Mobilizing the HSPCs with G-CSF, we observed a dose specific response that lead to increased total length of migration and displacement over approximately a 14-hour period compared with the 0-hour baseline in both vascularized endosteal niche (+OB) and perivascular (-OB) hBM-on-a-chip devices. The mechanism of G-CSF mobilization is believed to go through any number of BM resident cells (neutrophils, osteoblasts, osteoclasts, macrophages) (40–43) with MSCs being a notable exception. The potential mobilization observed in samples without OBs is curious and, if true, suggests that either MSCs can mediate G-CSF induced disruption of CXCL12 signaling or that G-CSF is directly activating increased movement in HSPCs.
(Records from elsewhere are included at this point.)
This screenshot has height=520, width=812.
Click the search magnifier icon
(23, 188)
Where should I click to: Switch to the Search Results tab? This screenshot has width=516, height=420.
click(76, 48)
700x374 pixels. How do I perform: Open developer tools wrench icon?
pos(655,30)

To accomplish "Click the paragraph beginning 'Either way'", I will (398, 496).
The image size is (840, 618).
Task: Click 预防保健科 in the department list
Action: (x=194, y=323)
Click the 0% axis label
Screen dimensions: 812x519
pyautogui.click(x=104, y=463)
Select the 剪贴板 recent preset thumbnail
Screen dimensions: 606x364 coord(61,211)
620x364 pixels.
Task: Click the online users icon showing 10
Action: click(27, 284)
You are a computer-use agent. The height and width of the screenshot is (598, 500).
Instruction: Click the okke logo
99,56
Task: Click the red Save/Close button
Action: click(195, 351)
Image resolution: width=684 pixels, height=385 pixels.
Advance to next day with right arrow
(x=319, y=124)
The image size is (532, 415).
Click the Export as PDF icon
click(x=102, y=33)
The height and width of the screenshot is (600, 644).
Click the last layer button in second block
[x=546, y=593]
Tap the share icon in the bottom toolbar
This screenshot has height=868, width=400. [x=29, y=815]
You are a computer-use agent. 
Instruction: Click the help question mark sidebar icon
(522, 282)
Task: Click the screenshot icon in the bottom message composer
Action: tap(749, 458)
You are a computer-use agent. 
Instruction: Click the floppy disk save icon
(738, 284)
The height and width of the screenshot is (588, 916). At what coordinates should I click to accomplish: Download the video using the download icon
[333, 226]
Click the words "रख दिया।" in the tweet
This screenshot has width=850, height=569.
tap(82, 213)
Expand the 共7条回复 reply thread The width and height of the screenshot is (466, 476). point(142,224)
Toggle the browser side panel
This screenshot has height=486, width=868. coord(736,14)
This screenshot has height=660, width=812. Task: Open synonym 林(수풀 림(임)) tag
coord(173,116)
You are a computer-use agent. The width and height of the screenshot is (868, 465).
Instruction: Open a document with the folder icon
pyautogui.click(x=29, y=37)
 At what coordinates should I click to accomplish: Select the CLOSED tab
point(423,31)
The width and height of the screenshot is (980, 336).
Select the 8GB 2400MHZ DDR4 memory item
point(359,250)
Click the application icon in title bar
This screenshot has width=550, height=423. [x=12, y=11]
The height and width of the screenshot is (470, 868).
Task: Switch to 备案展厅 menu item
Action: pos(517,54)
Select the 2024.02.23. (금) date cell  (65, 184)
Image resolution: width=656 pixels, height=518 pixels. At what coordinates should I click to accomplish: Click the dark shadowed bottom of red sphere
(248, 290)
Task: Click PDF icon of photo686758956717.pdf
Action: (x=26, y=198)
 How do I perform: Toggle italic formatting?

Ionizing radiation (IR) damages the BM microenvironment and resident HSPCs, and can occur both in accidental and clinical situations (53). IR harms HSPCs, results in the depletion of mature hematopoietic cells, and causes a range of symptoms associated with hematopoietic syndrome, and in extreme cases, fatality. While the impacts of IR on the hematopoietic system are well characterized (54, 55), the corresponding effects of IR on the HSPC niche and the BM microenvironment are less understood. MSCs are surprisingly somewhat resistant to the effects of IR and have been observed to potentially provide protection to other radiation damaged cells (56). Conversely, the activity of both osteoblasts and endothelial cells are altered by exposure to IR. Osteoblast activity is downregulated (57–59), decreasing the deposition of endosteal matrix and possibly, in conjunction with upregulation of osteoclasts, causing loss of bone mass at a larger scale (60). This could lead to the loss of the endosteal niche for hematopoietic progenitor cells that may be counteracted by increased osteogenic differentiation of MSCs (61). Common to radiation damage to all tissue types, the vasculature in BM is damaged and blood flow is disturbed (57). The perivascular niche for HSPCs is likely damaged and recovery of this microenvironment is essential for the regeneration of the hematopoietic system. The effects of radiation have, in the past, been studied mostly in animal models, recently organ-on-chip systems have been explored for their potential application in radiobiology (62, 63). Using organ-on-chip systems to examine the biologically response to radiation exposure not only moves preclinical studies away from animal models, but it may better recapitulate the response of human cells in radiation exposure situations.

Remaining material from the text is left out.